::: EXERCISE INPUTS :::

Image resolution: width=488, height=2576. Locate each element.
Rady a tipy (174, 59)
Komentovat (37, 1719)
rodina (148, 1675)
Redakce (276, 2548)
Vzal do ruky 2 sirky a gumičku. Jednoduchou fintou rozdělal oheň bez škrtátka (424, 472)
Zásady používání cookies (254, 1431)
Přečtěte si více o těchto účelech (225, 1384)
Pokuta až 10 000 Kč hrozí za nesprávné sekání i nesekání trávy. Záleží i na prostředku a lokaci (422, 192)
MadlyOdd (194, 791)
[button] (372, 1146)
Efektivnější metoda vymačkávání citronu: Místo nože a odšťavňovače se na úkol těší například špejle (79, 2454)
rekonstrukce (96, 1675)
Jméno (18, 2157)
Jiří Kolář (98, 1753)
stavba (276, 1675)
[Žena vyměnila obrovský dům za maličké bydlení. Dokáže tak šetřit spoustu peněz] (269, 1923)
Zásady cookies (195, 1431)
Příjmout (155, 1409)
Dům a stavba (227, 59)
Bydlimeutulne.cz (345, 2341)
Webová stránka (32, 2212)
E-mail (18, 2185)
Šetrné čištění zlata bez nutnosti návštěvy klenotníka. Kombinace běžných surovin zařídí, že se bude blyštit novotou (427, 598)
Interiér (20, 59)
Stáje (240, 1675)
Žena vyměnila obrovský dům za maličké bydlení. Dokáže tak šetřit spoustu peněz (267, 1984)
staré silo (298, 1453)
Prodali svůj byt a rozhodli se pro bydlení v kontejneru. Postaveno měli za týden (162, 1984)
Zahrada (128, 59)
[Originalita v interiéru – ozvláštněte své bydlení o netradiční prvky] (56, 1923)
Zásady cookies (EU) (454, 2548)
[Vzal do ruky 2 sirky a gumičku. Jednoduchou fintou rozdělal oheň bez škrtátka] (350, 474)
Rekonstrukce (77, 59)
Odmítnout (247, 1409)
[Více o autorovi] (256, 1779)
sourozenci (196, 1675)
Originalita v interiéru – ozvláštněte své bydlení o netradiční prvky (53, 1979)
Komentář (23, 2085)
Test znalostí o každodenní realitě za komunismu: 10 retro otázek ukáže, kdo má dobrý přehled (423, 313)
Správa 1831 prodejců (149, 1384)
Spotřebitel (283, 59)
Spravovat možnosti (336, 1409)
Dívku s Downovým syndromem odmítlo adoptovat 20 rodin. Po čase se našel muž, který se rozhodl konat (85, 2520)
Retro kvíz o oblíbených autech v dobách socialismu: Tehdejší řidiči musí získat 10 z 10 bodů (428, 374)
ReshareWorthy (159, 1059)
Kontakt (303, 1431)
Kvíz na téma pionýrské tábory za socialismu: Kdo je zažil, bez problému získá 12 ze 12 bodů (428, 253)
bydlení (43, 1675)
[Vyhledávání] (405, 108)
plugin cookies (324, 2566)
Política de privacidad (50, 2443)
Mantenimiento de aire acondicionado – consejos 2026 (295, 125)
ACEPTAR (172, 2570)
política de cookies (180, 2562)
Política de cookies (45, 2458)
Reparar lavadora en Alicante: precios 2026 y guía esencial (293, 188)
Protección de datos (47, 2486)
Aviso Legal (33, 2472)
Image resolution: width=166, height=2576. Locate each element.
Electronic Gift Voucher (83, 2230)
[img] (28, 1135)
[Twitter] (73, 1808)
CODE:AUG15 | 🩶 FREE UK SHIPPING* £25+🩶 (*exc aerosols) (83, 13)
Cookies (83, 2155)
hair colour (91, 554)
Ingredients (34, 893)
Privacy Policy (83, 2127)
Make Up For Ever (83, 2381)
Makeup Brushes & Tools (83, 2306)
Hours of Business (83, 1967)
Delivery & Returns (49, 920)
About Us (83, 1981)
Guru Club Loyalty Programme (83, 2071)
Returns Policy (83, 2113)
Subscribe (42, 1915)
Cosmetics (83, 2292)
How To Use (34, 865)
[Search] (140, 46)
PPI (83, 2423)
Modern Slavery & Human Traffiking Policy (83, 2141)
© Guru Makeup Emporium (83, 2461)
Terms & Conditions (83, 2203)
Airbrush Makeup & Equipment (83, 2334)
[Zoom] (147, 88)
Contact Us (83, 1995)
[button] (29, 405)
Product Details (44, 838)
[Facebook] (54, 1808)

:::

_YOUR OBJECTIVE_. Each line above should appear again, reproduced exactly.

_TASK ANSWER_.
Image resolution: width=488, height=2576. Locate each element.
Rady a tipy (174, 59)
Komentovat (37, 1719)
rodina (148, 1675)
Redakce (276, 2548)
Vzal do ruky 2 sirky a gumičku. Jednoduchou fintou rozdělal oheň bez škrtátka (424, 472)
Zásady používání cookies (254, 1431)
Přečtěte si více o těchto účelech (225, 1384)
Pokuta až 10 000 Kč hrozí za nesprávné sekání i nesekání trávy. Záleží i na prostředku a lokaci (422, 192)
MadlyOdd (194, 791)
[button] (372, 1146)
Efektivnější metoda vymačkávání citronu: Místo nože a odšťavňovače se na úkol těší například špejle (79, 2454)
rekonstrukce (96, 1675)
Jméno (18, 2157)
Jiří Kolář (98, 1753)
stavba (276, 1675)
[Žena vyměnila obrovský dům za maličké bydlení. Dokáže tak šetřit spoustu peněz] (269, 1923)
Zásady cookies (195, 1431)
Příjmout (155, 1409)
Dům a stavba (227, 59)
Bydlimeutulne.cz (345, 2341)
Webová stránka (32, 2212)
E-mail (18, 2185)
Šetrné čištění zlata bez nutnosti návštěvy klenotníka. Kombinace běžných surovin zařídí, že se bude blyštit novotou (427, 598)
Interiér (20, 59)
Stáje (240, 1675)
Žena vyměnila obrovský dům za maličké bydlení. Dokáže tak šetřit spoustu peněz (267, 1984)
staré silo (298, 1453)
Prodali svůj byt a rozhodli se pro bydlení v kontejneru. Postaveno měli za týden (162, 1984)
Zahrada (128, 59)
[Originalita v interiéru – ozvláštněte své bydlení o netradiční prvky] (56, 1923)
Zásady cookies (EU) (454, 2548)
[Vzal do ruky 2 sirky a gumičku. Jednoduchou fintou rozdělal oheň bez škrtátka] (350, 474)
Rekonstrukce (77, 59)
Odmítnout (247, 1409)
[Více o autorovi] (256, 1779)
sourozenci (196, 1675)
Originalita v interiéru – ozvláštněte své bydlení o netradiční prvky (53, 1979)
Komentář (23, 2085)
Test znalostí o každodenní realitě za komunismu: 10 retro otázek ukáže, kdo má dobrý přehled (423, 313)
Správa 1831 prodejců (149, 1384)
Spotřebitel (283, 59)
Spravovat možnosti (336, 1409)
Dívku s Downovým syndromem odmítlo adoptovat 20 rodin. Po čase se našel muž, který se rozhodl konat (85, 2520)
Retro kvíz o oblíbených autech v dobách socialismu: Tehdejší řidiči musí získat 10 z 10 bodů (428, 374)
ReshareWorthy (159, 1059)
Kontakt (303, 1431)
Kvíz na téma pionýrské tábory za socialismu: Kdo je zažil, bez problému získá 12 ze 12 bodů (428, 253)
bydlení (43, 1675)
[Vyhledávání] (405, 108)
plugin cookies (324, 2566)
Política de privacidad (50, 2443)
Mantenimiento de aire acondicionado – consejos 2026 (295, 125)
ACEPTAR (172, 2570)
política de cookies (180, 2562)
Política de cookies (45, 2458)
Reparar lavadora en Alicante: precios 2026 y guía esencial (293, 188)
Protección de datos (47, 2486)
Aviso Legal (33, 2472)
Image resolution: width=166, height=2576. Locate each element.
Electronic Gift Voucher (83, 2230)
[img] (28, 1135)
[Twitter] (73, 1808)
CODE:AUG15 | 🩶 FREE UK SHIPPING* £25+🩶 (*exc aerosols) (83, 13)
Cookies (83, 2155)
hair colour (91, 554)
Ingredients (34, 893)
Privacy Policy (83, 2127)
Make Up For Ever (83, 2381)
Makeup Brushes & Tools (83, 2306)
Hours of Business (83, 1967)
Delivery & Returns (49, 920)
About Us (83, 1981)
Guru Club Loyalty Programme (83, 2071)
Returns Policy (83, 2113)
Subscribe (42, 1915)
Cosmetics (83, 2292)
How To Use (34, 865)
[Search] (140, 46)
PPI (83, 2423)
Modern Slavery & Human Traffiking Policy (83, 2141)
© Guru Makeup Emporium (83, 2461)
Terms & Conditions (83, 2203)
Airbrush Makeup & Equipment (83, 2334)
[Zoom] (147, 88)
Contact Us (83, 1995)
[button] (29, 405)
Product Details (44, 838)
[Facebook] (54, 1808)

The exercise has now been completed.